So we and the other large providers are all doing transparency reports at some level.  The ranking digital rights project is an example of again trying to point in a particular direction that is actionable.  So those are ‑‑ those are things that are in process.  There's also the US/UK agreement which is a starting point to other new forms of multilateral agreements.

>> CHRISTIAN BORGGREEN:  Thank you so much.  We are going jump to our next speaker, Nathalia Foditsch.  I was hoping we can get more insight, academic point of view from things we heard from Brazilian enforcement but maybe thoughts about what we need to talk about when talking about territoriality and jurisdiction. 

>> NATHALIA FODITSCH:  Thank you so much, Christian, for the invitation.  I'm honored to be here today.  First I wanted to raise the question on the reasons why it's so crucial to discussion these issues.  Besides any social and Human Rights issues involved in all these process and due process, there's a huge economic impact in not having a proper system in place or having a flawed system or having a system that needs improvement. 

Recent study that was undertaken in Washington, D.C. found that last year only over a billion dollars was the economic cost of app shut downs at a national level in different countries and I'm not even only talking about the shutdown of the whole Internet but ‑‑ (no sound) ‑‑ (lost Skype connection) ‑‑ in terms of mutual legal system treaties they can delay a lot of process so I guess that's one of the main reasons why we should also talk about how to improve the system.  An average ten months in Europe it takes to have a reply.  And also we have to talk about the alternative options to mutual legal system agreements. 

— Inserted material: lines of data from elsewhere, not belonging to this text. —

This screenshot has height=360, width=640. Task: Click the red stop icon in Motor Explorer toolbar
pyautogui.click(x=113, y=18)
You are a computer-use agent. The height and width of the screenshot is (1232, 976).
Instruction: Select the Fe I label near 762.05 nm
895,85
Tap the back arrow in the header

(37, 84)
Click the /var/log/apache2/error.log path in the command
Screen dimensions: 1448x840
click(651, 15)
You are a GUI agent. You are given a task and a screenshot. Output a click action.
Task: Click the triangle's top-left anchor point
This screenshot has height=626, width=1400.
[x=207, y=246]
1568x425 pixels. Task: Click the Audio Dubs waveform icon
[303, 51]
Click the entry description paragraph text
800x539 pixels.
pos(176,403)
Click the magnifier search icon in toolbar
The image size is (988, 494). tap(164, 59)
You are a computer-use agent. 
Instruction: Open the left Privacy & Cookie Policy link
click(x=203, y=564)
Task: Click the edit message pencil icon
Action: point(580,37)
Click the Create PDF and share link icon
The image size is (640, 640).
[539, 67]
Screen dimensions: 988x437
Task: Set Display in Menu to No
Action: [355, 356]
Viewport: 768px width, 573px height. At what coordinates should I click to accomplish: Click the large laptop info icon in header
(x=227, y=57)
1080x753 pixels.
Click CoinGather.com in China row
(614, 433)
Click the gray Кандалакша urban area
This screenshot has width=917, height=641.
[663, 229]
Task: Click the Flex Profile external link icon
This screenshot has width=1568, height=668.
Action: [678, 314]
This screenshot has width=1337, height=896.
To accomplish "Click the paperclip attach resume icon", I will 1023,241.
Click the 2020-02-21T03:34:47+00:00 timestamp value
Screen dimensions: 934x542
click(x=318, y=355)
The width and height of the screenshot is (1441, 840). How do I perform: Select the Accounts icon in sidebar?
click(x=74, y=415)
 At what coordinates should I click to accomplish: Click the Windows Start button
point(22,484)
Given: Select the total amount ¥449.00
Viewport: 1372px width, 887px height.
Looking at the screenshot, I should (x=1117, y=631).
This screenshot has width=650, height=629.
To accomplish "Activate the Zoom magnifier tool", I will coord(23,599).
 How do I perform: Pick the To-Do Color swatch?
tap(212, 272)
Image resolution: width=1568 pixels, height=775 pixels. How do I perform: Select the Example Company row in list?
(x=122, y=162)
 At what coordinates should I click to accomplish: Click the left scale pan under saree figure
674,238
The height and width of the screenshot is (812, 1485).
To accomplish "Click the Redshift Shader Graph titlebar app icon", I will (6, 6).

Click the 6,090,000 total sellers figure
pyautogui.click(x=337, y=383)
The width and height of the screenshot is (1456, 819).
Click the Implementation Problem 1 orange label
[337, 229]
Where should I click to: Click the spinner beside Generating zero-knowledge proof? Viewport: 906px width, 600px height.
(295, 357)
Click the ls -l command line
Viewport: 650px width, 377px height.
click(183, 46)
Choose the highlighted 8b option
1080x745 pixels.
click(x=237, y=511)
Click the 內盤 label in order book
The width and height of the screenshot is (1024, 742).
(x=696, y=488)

Do we really want to have direct public requests?  Considering that the Internet is already so much privatized do you want to foster the privatization of government more or do you want the government to be involved in having a proper transfer of data in which rights and due process is guaranteed. 

Moreover it's important to understand that in many cases if we don't have proper system in place, this might lead to mandates and also government hacking which can also have even worse consequences in terms of Human Rights.  And actually I would tell everybody to take a look at a paper that was originally launched by access on government hacking.  And it will be interesting also to understand to what extent not ‑‑ having a system that needs to be improved is leading to data utilization mandates.  We had the recent case of Skype, what's up in Brazil.  Billion they're saying that having encrypted messages is pretty much not being able to intercept the communication is illegal so I'm not sure that's the way we want to, you know, go and develop. 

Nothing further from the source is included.